Material supplied
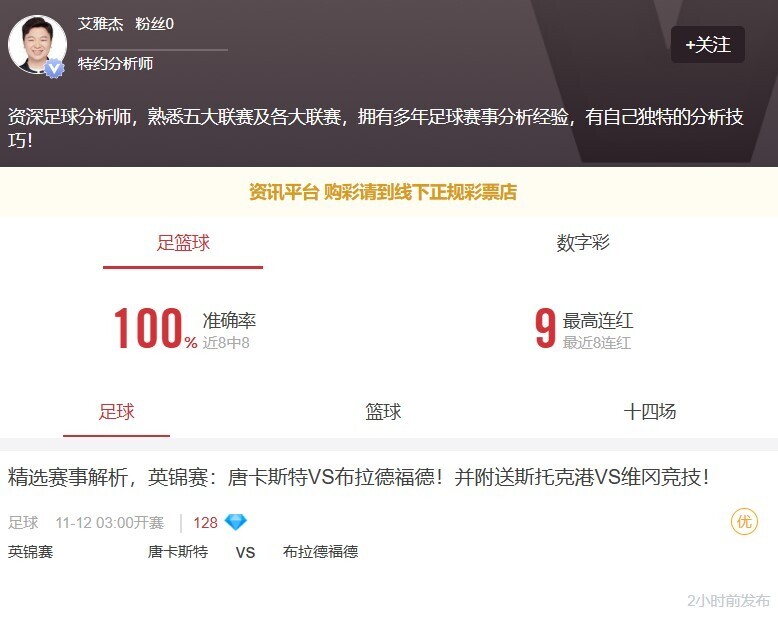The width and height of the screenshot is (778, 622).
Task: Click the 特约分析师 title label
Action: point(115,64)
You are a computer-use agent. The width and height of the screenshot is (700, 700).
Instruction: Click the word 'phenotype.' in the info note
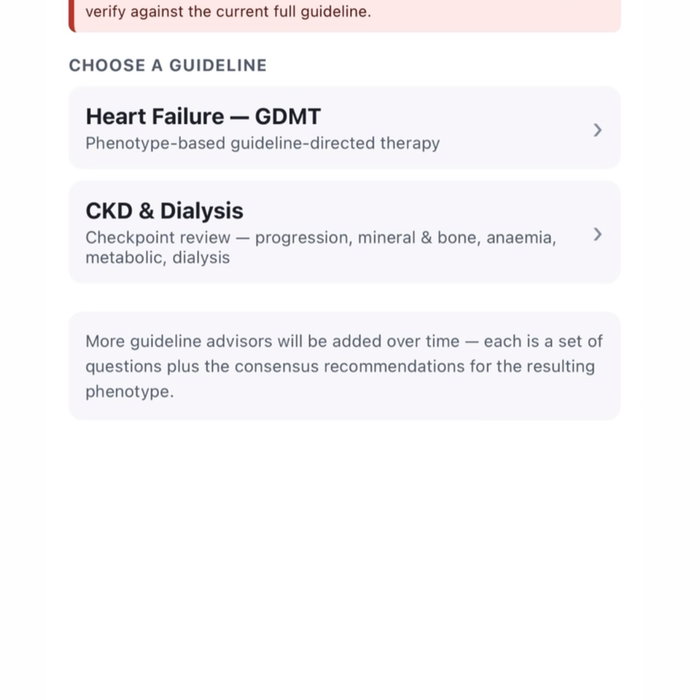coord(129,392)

What to do
Leaving the pictures aside, transcribe only the lines from the one containing "Instruction: Click the" to the final line of the listing above, inclusive, exactly as they appear.

Solution for this exercise
Instruction: Click the word 'phenotype.' in the info note
coord(129,392)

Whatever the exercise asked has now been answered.